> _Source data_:
- - - - -

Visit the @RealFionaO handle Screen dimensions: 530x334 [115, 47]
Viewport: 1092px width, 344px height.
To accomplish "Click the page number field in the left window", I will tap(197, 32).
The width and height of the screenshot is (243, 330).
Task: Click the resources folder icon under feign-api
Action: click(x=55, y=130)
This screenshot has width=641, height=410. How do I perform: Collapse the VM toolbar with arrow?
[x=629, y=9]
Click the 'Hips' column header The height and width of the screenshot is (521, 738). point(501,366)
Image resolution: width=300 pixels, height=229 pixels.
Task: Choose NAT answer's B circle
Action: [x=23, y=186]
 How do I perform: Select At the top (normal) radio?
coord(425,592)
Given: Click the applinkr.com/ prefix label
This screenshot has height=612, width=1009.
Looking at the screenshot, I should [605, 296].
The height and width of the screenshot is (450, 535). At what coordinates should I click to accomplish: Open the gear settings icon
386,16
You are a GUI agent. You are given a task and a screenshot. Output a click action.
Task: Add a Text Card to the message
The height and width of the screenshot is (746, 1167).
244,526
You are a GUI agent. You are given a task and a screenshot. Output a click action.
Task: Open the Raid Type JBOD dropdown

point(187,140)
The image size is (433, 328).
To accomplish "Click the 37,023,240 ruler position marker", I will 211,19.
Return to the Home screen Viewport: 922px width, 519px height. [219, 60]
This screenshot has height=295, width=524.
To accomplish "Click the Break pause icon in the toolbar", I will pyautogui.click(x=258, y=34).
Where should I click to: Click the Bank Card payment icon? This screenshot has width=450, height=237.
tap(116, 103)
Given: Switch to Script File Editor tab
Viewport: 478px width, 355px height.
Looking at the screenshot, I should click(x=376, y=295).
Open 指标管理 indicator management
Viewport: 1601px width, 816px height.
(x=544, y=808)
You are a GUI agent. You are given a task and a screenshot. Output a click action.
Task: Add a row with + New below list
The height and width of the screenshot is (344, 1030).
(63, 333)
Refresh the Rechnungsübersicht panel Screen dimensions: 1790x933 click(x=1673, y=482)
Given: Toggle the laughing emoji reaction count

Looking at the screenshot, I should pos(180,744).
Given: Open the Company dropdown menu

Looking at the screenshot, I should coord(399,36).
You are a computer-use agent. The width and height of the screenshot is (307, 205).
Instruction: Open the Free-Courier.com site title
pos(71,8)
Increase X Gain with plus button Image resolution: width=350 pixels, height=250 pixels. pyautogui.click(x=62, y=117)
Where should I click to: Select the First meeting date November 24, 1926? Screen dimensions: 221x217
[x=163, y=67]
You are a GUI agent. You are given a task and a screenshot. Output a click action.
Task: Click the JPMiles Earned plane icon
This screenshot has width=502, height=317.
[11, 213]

- - - - -

> _The problem_:
Rewrite all the records, swapping every "GUI agent" for "UI assistant" and leaving everything else unchanged.

> _Answer to this task_:
Visit the @RealFionaO handle Screen dimensions: 530x334 [115, 47]
Viewport: 1092px width, 344px height.
To accomplish "Click the page number field in the left window", I will tap(197, 32).
The width and height of the screenshot is (243, 330).
Task: Click the resources folder icon under feign-api
Action: click(x=55, y=130)
This screenshot has width=641, height=410. How do I perform: Collapse the VM toolbar with arrow?
[x=629, y=9]
Click the 'Hips' column header The height and width of the screenshot is (521, 738). point(501,366)
Image resolution: width=300 pixels, height=229 pixels.
Task: Choose NAT answer's B circle
Action: [x=23, y=186]
 How do I perform: Select At the top (normal) radio?
coord(425,592)
Given: Click the applinkr.com/ prefix label
This screenshot has height=612, width=1009.
Looking at the screenshot, I should [605, 296].
The height and width of the screenshot is (450, 535). At what coordinates should I click to accomplish: Open the gear settings icon
386,16
You are a UI assistant. You are given a task and a screenshot. Output a click action.
Task: Add a Text Card to the message
The height and width of the screenshot is (746, 1167).
244,526
You are a UI assistant. You are given a task and a screenshot. Output a click action.
Task: Open the Raid Type JBOD dropdown

point(187,140)
The image size is (433, 328).
To accomplish "Click the 37,023,240 ruler position marker", I will 211,19.
Return to the Home screen Viewport: 922px width, 519px height. [219, 60]
This screenshot has height=295, width=524.
To accomplish "Click the Break pause icon in the toolbar", I will pyautogui.click(x=258, y=34).
Where should I click to: Click the Bank Card payment icon? This screenshot has width=450, height=237.
tap(116, 103)
Given: Switch to Script File Editor tab
Viewport: 478px width, 355px height.
Looking at the screenshot, I should click(x=376, y=295).
Open 指标管理 indicator management
Viewport: 1601px width, 816px height.
(x=544, y=808)
You are a UI assistant. You are given a task and a screenshot. Output a click action.
Task: Add a row with + New below list
The height and width of the screenshot is (344, 1030).
(63, 333)
Refresh the Rechnungsübersicht panel Screen dimensions: 1790x933 click(x=1673, y=482)
Given: Toggle the laughing emoji reaction count

Looking at the screenshot, I should pos(180,744).
Given: Open the Company dropdown menu

Looking at the screenshot, I should coord(399,36).
You are a computer-use agent. The width and height of the screenshot is (307, 205).
Instruction: Open the Free-Courier.com site title
pos(71,8)
Increase X Gain with plus button Image resolution: width=350 pixels, height=250 pixels. pyautogui.click(x=62, y=117)
Where should I click to: Select the First meeting date November 24, 1926? Screen dimensions: 221x217
[x=163, y=67]
You are a UI assistant. You are given a task and a screenshot. Output a click action.
Task: Click the JPMiles Earned plane icon
This screenshot has width=502, height=317.
[11, 213]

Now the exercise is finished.